TASK INSTRUCTIONS: Your copy begins at the line with "Where should I click to: Click the seasonEpisode" and runs through the end of the data below. Set down only those lines exactly, without pictures.

GIVEN DATA:
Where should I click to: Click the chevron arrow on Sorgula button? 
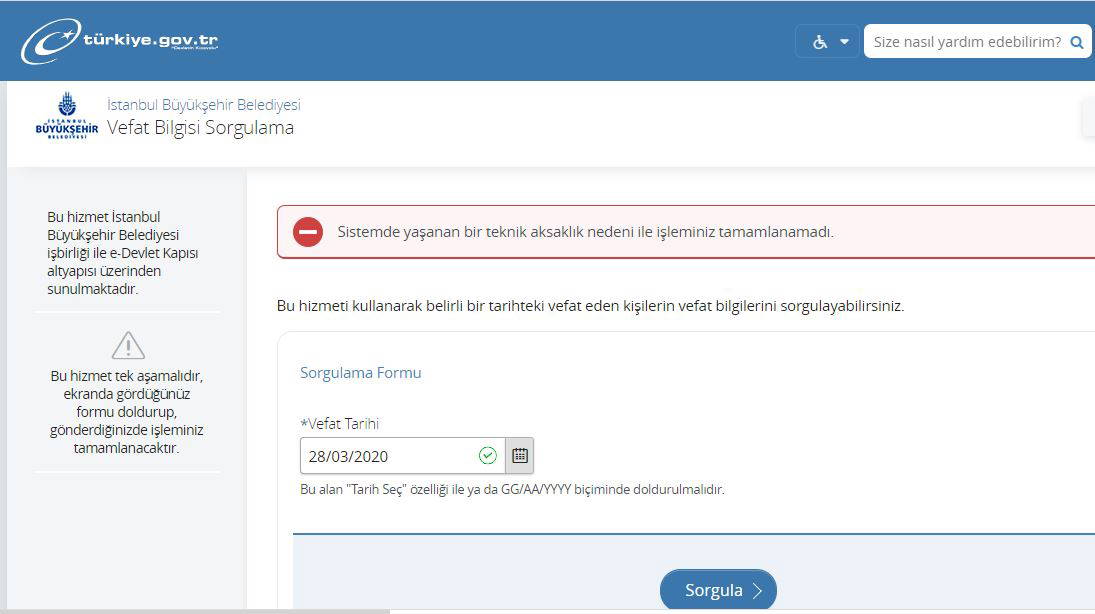coord(757,591)
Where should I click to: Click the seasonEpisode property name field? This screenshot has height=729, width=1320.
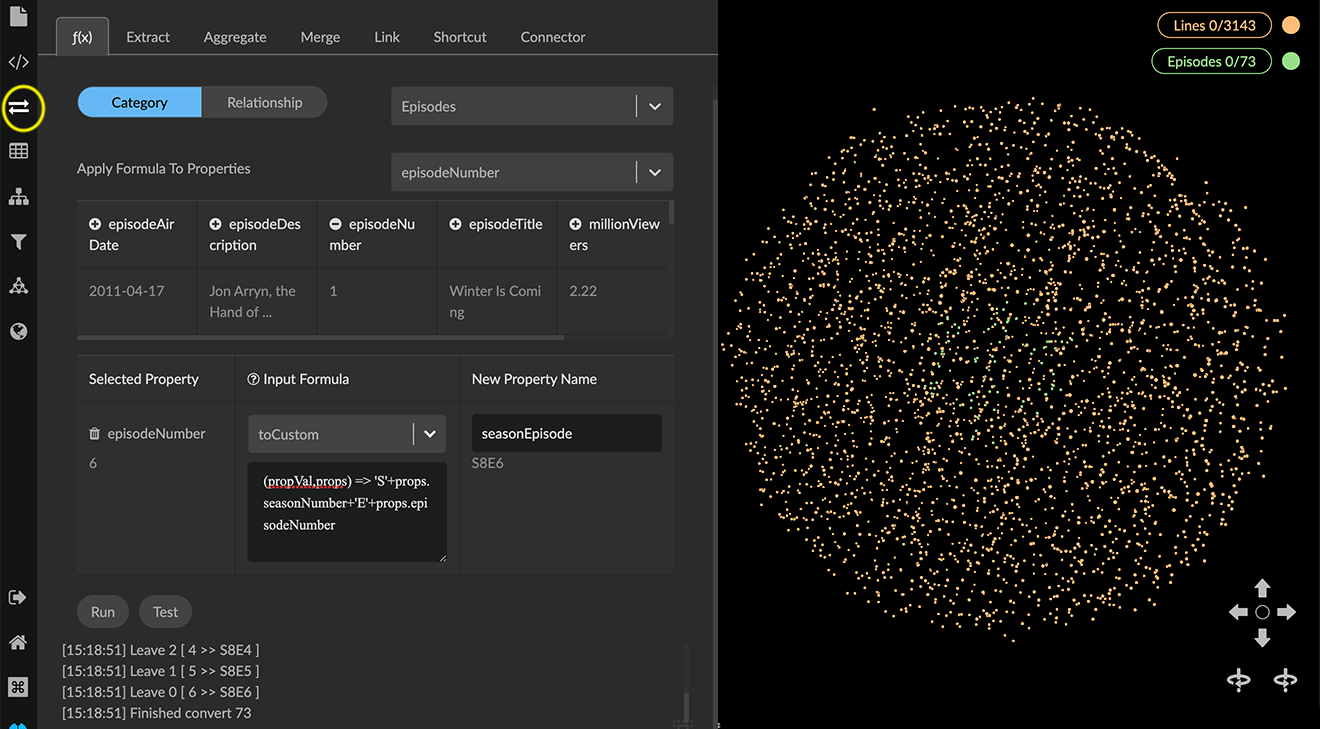click(566, 434)
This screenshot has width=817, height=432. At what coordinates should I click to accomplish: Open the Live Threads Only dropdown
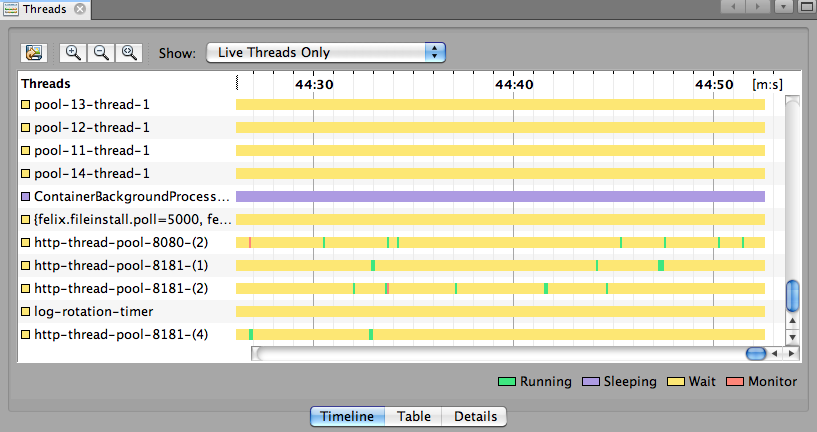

SOLUTION:
Where should I click to: Click the seasonEpisode property name field? This screenshot has height=729, width=1320.
click(566, 434)
This screenshot has width=817, height=432. At what coordinates should I click to accomplish: Open the Live Threads Only dropdown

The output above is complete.